● **Stored records**
>>

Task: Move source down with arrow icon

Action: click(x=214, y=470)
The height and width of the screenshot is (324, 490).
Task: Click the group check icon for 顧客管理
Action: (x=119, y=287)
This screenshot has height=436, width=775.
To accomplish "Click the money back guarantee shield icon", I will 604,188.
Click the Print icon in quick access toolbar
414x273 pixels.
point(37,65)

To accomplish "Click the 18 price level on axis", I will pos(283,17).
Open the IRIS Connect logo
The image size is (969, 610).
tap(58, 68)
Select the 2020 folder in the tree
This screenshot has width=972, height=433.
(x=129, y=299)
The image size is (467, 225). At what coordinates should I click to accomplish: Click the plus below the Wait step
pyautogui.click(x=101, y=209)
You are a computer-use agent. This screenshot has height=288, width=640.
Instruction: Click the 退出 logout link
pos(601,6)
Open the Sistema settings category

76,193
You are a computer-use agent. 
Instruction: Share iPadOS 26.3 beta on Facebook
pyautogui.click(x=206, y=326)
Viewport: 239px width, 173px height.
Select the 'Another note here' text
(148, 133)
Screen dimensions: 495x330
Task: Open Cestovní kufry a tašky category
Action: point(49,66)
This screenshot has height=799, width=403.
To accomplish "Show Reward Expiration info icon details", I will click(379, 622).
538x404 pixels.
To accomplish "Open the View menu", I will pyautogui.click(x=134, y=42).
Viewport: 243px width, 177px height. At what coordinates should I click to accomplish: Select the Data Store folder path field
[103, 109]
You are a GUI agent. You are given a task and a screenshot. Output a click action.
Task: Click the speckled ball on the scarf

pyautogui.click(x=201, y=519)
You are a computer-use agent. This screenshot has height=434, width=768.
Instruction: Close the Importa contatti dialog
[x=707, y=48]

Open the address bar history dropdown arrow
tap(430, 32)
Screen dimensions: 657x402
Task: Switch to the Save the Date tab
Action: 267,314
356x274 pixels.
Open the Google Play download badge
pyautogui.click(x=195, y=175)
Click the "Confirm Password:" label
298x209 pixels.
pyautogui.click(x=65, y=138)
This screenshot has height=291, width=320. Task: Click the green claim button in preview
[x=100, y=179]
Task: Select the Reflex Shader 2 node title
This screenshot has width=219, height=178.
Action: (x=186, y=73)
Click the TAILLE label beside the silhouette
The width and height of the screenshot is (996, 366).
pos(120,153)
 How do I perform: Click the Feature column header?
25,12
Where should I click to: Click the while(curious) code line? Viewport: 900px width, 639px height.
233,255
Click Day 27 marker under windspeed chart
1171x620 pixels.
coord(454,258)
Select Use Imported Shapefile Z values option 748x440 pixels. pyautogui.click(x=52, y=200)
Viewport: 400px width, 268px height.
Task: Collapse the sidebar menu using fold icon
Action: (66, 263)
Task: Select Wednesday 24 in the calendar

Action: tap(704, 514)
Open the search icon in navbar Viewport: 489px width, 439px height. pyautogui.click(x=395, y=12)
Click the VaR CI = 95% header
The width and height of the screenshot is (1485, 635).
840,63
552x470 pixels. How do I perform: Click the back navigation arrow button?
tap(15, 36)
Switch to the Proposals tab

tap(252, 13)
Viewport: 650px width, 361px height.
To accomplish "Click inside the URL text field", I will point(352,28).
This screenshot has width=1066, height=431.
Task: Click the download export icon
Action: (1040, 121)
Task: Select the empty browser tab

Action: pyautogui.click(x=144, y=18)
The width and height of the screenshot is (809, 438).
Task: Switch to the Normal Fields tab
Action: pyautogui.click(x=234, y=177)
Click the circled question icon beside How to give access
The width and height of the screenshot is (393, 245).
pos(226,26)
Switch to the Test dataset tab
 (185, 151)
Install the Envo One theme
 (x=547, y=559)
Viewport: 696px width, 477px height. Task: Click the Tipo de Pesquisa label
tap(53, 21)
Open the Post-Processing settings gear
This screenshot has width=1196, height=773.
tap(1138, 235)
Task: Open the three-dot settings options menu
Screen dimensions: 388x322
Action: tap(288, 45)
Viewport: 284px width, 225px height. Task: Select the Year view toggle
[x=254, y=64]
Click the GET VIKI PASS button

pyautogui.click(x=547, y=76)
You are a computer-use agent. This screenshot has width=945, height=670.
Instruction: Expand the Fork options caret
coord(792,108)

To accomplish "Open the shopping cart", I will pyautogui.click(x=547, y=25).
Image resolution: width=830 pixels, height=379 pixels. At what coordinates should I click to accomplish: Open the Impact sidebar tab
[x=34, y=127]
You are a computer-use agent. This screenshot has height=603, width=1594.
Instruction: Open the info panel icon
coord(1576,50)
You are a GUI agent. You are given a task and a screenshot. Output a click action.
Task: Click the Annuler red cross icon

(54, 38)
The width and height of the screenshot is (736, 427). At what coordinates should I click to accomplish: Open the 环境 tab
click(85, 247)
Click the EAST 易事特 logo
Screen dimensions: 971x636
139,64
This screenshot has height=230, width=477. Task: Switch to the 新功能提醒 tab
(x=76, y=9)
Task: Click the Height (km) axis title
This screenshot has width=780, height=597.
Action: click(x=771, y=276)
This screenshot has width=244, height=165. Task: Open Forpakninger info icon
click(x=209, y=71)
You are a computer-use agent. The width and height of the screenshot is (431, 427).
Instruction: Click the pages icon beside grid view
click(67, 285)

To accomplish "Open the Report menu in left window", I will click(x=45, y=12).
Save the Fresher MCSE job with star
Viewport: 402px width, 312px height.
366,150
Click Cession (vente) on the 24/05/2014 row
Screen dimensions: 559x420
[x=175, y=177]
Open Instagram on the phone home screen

<<

● **Try it**
Retype the entries above. Match them exactly.

● **Response to the task**
Task: Move source down with arrow icon

Action: click(x=214, y=470)
The height and width of the screenshot is (324, 490).
Task: Click the group check icon for 顧客管理
Action: (x=119, y=287)
This screenshot has height=436, width=775.
To accomplish "Click the money back guarantee shield icon", I will 604,188.
Click the Print icon in quick access toolbar
414x273 pixels.
point(37,65)

To accomplish "Click the 18 price level on axis", I will pos(283,17).
Open the IRIS Connect logo
The image size is (969, 610).
tap(58, 68)
Select the 2020 folder in the tree
This screenshot has width=972, height=433.
(x=129, y=299)
The image size is (467, 225). At what coordinates should I click to accomplish: Click the plus below the Wait step
pyautogui.click(x=101, y=209)
You are a computer-use agent. This screenshot has height=288, width=640.
Instruction: Click the 退出 logout link
pos(601,6)
Open the Sistema settings category

76,193
You are a computer-use agent. 
Instruction: Share iPadOS 26.3 beta on Facebook
pyautogui.click(x=206, y=326)
Viewport: 239px width, 173px height.
Select the 'Another note here' text
(148, 133)
Screen dimensions: 495x330
Task: Open Cestovní kufry a tašky category
Action: point(49,66)
This screenshot has height=799, width=403.
To accomplish "Show Reward Expiration info icon details", I will click(379, 622).
538x404 pixels.
To accomplish "Open the View menu", I will pyautogui.click(x=134, y=42).
Viewport: 243px width, 177px height. At what coordinates should I click to accomplish: Select the Data Store folder path field
[103, 109]
You are a GUI agent. You are given a task and a screenshot. Output a click action.
Task: Click the speckled ball on the scarf

pyautogui.click(x=201, y=519)
You are a computer-use agent. This screenshot has height=434, width=768.
Instruction: Close the Importa contatti dialog
[x=707, y=48]

Open the address bar history dropdown arrow
tap(430, 32)
Screen dimensions: 657x402
Task: Switch to the Save the Date tab
Action: 267,314
356x274 pixels.
Open the Google Play download badge
pyautogui.click(x=195, y=175)
Click the "Confirm Password:" label
298x209 pixels.
pyautogui.click(x=65, y=138)
This screenshot has height=291, width=320. Task: Click the green claim button in preview
[x=100, y=179]
Task: Select the Reflex Shader 2 node title
This screenshot has width=219, height=178.
Action: (x=186, y=73)
Click the TAILLE label beside the silhouette
The width and height of the screenshot is (996, 366).
pos(120,153)
 How do I perform: Click the Feature column header?
25,12
Where should I click to: Click the while(curious) code line? Viewport: 900px width, 639px height.
233,255
Click Day 27 marker under windspeed chart
1171x620 pixels.
coord(454,258)
Select Use Imported Shapefile Z values option 748x440 pixels. pyautogui.click(x=52, y=200)
Viewport: 400px width, 268px height.
Task: Collapse the sidebar menu using fold icon
Action: (66, 263)
Task: Select Wednesday 24 in the calendar

Action: tap(704, 514)
Open the search icon in navbar Viewport: 489px width, 439px height. pyautogui.click(x=395, y=12)
Click the VaR CI = 95% header
The width and height of the screenshot is (1485, 635).
840,63
552x470 pixels. How do I perform: Click the back navigation arrow button?
tap(15, 36)
Switch to the Proposals tab

tap(252, 13)
Viewport: 650px width, 361px height.
To accomplish "Click inside the URL text field", I will point(352,28).
This screenshot has width=1066, height=431.
Task: Click the download export icon
Action: (1040, 121)
Task: Select the empty browser tab

Action: pyautogui.click(x=144, y=18)
The width and height of the screenshot is (809, 438).
Task: Switch to the Normal Fields tab
Action: pyautogui.click(x=234, y=177)
Click the circled question icon beside How to give access
The width and height of the screenshot is (393, 245).
pos(226,26)
Switch to the Test dataset tab
 (185, 151)
Install the Envo One theme
 (x=547, y=559)
Viewport: 696px width, 477px height. Task: Click the Tipo de Pesquisa label
tap(53, 21)
Open the Post-Processing settings gear
This screenshot has width=1196, height=773.
tap(1138, 235)
Task: Open the three-dot settings options menu
Screen dimensions: 388x322
Action: tap(288, 45)
Viewport: 284px width, 225px height. Task: Select the Year view toggle
[x=254, y=64]
Click the GET VIKI PASS button

pyautogui.click(x=547, y=76)
You are a computer-use agent. This screenshot has width=945, height=670.
Instruction: Expand the Fork options caret
coord(792,108)

To accomplish "Open the shopping cart", I will pyautogui.click(x=547, y=25).
Image resolution: width=830 pixels, height=379 pixels. At what coordinates should I click to accomplish: Open the Impact sidebar tab
[x=34, y=127]
You are a computer-use agent. This screenshot has height=603, width=1594.
Instruction: Open the info panel icon
coord(1576,50)
You are a GUI agent. You are given a task and a screenshot. Output a click action.
Task: Click the Annuler red cross icon

(54, 38)
The width and height of the screenshot is (736, 427). At what coordinates should I click to accomplish: Open the 环境 tab
click(85, 247)
Click the EAST 易事特 logo
Screen dimensions: 971x636
139,64
This screenshot has height=230, width=477. Task: Switch to the 新功能提醒 tab
(x=76, y=9)
Task: Click the Height (km) axis title
This screenshot has width=780, height=597.
Action: click(x=771, y=276)
This screenshot has width=244, height=165. Task: Open Forpakninger info icon
click(x=209, y=71)
You are a computer-use agent. The width and height of the screenshot is (431, 427).
Instruction: Click the pages icon beside grid view
click(67, 285)

To accomplish "Open the Report menu in left window", I will click(x=45, y=12).
Save the Fresher MCSE job with star
Viewport: 402px width, 312px height.
366,150
Click Cession (vente) on the 24/05/2014 row
Screen dimensions: 559x420
[x=175, y=177]
Open Instagram on the phone home screen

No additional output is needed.